Shirley sacudía tristemente la cabeza y decía:
–No, me temo que no.
–Ya –decía Kenneth, y hacía una pausa–. Lo siento. Me voy.
Shirley titubeaba, mientras en su interior tomaba cuerpo una decisión.
–No, espere. –Hacía un gesto apremiante con la mano–. Póngase de espaldas un momento.
Kenneth se daba la vuelta, y se encontraba frente a un espejo en el que podía ver su propio reflejo y, más allá, el de Shirley. Ella le daba la espalda, y se meneaba para sacarse la combinación por la cabeza.
–Un momento, señorita –decía él.
Mi mano, que descansaba entre mis piernas, se meneó.
Kenneth bajaba rápidamente el espejo, que era de bastidor.
Shirley se volvía hacia él y decía:
–Es usted un encanto. –Terminaba de sacarse la combinación por arriba, y empezaba a desabrocharse el sujetador.
Mi mano empezó a moverse, acariciando perezosamente el grueso tejido de algodón.
Shirley desaparecía tras la cabeza de Kenneth.
–Bueno –decía Kenneth–, una..., una cara bonita no lo es todo, ¿sabe?
Mientras sujetaba el espejo, intentaba no mirarlo, pero no podía evitar echarle un vistazo de vez en cuando. Y a cada vislumbre, su cara reflejaba un dolor físico. Shirley se ponía la bata.
–No es oro todo lo que reluce –decía Kenneth.
Ella aparecía por detrás de su cabeza, el cuerpo envuelto en aquella bata que le llegaba hasta las rodillas, y decía:
–Ya puede darse la vuelta.
Él se volvía y la miraba. Parecía encantado.
–¡Caramba, qué provocativo!
Shirley se cepillaba el pelo hacia atrás, azorada.

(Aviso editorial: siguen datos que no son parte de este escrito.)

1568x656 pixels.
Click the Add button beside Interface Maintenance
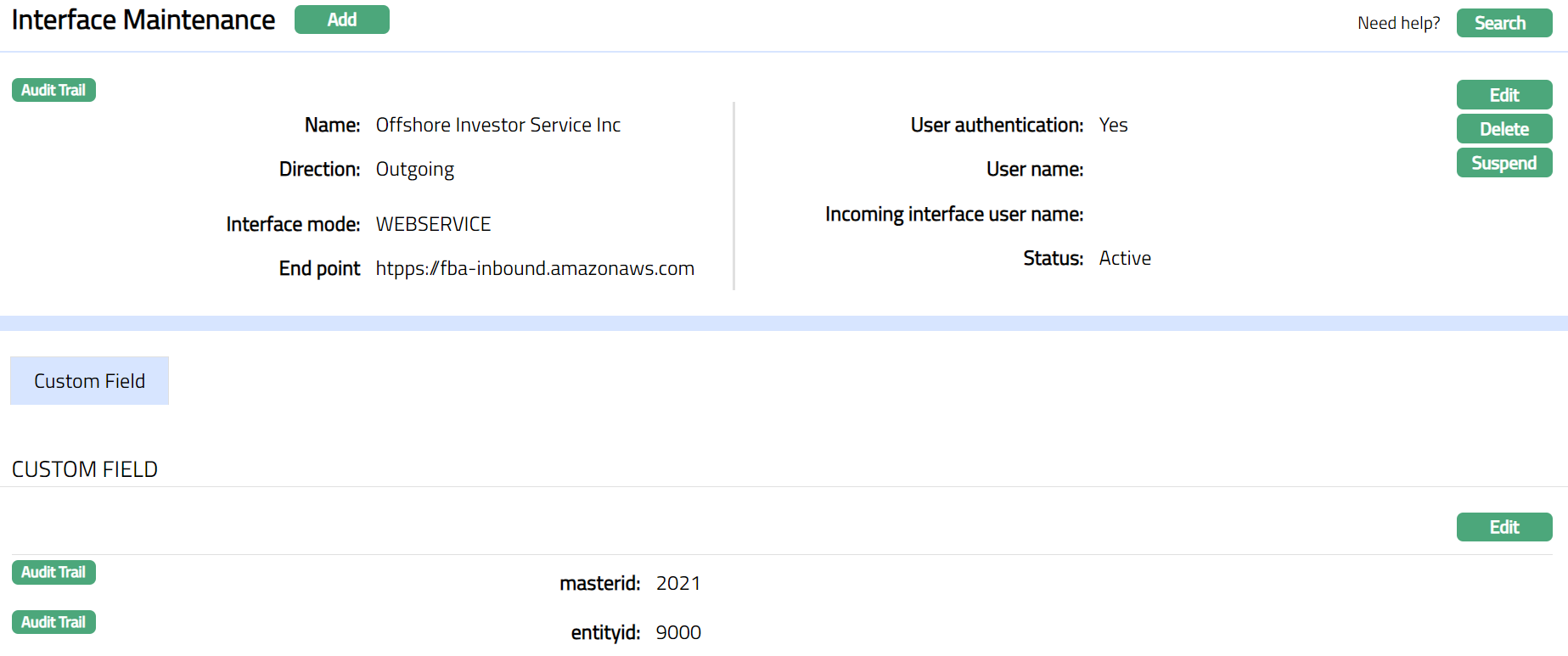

Mi mano se paró de nuevo. Iba a darle a la «pausa», pero me lo pensé mejor.
Kenneth empezaba a pasearse por la habitación, y decía, con una pizca de chulería:
–Bueno, supongo que tiene que estar usted bastante asustada con todas las cosas que han pasado esta noche.
–No mucho –decía Shirley.
Se sentaba en la cama de matrimonio, con aquel pesado armazón de roble.

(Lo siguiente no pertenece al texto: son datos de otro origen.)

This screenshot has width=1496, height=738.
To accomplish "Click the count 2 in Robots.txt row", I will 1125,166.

Kenneth se acercaba rápidamente hasta ella.
–Pues yo sí.
–Tengo una idea –decía Shirley, y se inclinaba hacia delante.
Kenneth se daba la vuelta y empezaba a pasearse otra vez. Como para sí mismo, decía:
–Sí, yo también tengo un par de ellas.
–Venga, siéntese aquí –decía Shirley. Le daba unas palmaditas al sitio de la cama que le quedaba al lado–. Venga.
Empezaba a sonar una orquesta, pero ninguno de los dos se daba cuenta. Kenneth se sentaba a su lado.
–Tengo que hacerle una proposición –decía ella.
–Ah –decía Kenneth.
Shirley se le acercaba un poco más.
–¿Por qué no se queda aquí esta noche? –decía–. No me apetece pasar la noche sola, y así nos haremos compañía el uno al otro.
Mientras Shirley decía eso, Kenneth se volvía hacia ella y se inclinaba un poco más. Por un momento, parecía que iban a besarse.
Los observé.
Kenneth se apartaba.
–Sí –decía–, un plan estupendo, señorita, pero... bueno... –Se levantaba y empezaba a pasearse de nuevo–. Yo..., no nos conocemos demasiado bien.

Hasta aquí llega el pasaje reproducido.